Louise Minchin on empty-nest syndrome

PUBLISHED: 00:00 05 February 2020

Louise Minchin

Louise Minchin

Archant

With one daughter now away at university, Louise admits nothing had prepared her for life at home with one less family member.

It has been nearly six months since my daughter Mia went to university and I am still getting used to her not being around. I had an inkling I would miss her when she moved out, but the impact it has had on me has taken me by surprise.

I had no idea that not having her cheerful presence at home, even with the extra mountains of washing, ironing, chaos, mess and thumping music shaking the house when I was trying to sleep would make me feel lost without her.

I am not completely naive and have read about empty-nest syndrome and have heard friends talk about their children moving out as being a tough time, but I imagined, given that it was just a normal part of parenthood, and she was going on to do something she really wanted to, it would be fine. I was excited for her; I had loved my years as a student and hoped she would too. Anyway, I wouldn't have an empty nest, as thankfully Scarlett is still at home, so why would it be a problem?

But it wasn't nearly as easy as I had anticipated. There was a particular moment during Mia's first week away, that it dawned on me I hadn't prepared at all for the void of her not being at home. I came back from work one morning and, as I always do, called up to her room to ask her to join me and walk the dogs. The deafening silence reminded me she wasn't there and I realised with a heavy heart that I was going to have to get used to walking on my own without her chatting alongside me.

Six months on, I am still adapting to the new reality and am getting used to the morning dog walks on my own and to the uneasy feeling that there is someone special missing from the house.

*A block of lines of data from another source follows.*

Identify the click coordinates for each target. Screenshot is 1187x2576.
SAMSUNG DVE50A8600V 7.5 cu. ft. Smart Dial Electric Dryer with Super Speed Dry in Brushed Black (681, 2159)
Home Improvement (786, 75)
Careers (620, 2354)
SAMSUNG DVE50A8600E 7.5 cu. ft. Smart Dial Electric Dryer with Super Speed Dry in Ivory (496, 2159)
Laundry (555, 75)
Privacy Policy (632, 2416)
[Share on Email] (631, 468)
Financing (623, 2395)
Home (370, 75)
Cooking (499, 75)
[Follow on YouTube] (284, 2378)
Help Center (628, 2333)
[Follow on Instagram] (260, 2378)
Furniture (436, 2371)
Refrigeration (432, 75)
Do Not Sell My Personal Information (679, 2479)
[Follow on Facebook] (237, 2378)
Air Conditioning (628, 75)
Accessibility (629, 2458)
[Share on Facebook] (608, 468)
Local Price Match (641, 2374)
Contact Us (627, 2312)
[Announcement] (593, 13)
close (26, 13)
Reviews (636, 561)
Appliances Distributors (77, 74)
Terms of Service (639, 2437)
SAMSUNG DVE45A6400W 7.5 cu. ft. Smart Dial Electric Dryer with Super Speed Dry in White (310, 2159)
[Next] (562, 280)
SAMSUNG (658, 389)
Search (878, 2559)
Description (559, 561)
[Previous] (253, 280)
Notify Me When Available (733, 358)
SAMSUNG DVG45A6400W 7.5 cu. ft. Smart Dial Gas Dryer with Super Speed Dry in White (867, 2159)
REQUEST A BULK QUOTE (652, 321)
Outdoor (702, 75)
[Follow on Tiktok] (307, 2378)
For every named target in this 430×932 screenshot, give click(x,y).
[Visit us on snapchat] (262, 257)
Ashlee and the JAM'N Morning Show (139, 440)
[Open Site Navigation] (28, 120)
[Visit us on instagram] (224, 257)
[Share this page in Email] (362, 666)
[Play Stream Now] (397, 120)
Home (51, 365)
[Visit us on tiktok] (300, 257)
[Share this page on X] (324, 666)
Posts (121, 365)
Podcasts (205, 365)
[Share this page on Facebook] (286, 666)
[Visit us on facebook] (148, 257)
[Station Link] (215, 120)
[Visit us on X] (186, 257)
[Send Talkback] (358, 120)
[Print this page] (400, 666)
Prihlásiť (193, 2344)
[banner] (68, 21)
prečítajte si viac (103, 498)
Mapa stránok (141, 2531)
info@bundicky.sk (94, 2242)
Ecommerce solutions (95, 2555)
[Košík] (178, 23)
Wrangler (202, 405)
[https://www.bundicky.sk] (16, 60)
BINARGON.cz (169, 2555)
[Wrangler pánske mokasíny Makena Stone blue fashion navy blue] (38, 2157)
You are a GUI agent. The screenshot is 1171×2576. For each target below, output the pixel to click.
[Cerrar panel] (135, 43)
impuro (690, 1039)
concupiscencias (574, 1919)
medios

Thankfully, unlike when I was at university at St Andrews, 500 miles from home, when mobile phones and email didn't exist, these days technology means it is much easier to be in touch. I feel very lucky that FaceTime means I can actually see her when we chat, and I still secretly hang onto the hope she will be part of the boomerang generation, and will come back home once the studying is over.

In the meantime, I will have to prepare myself better for the fact she probably won't.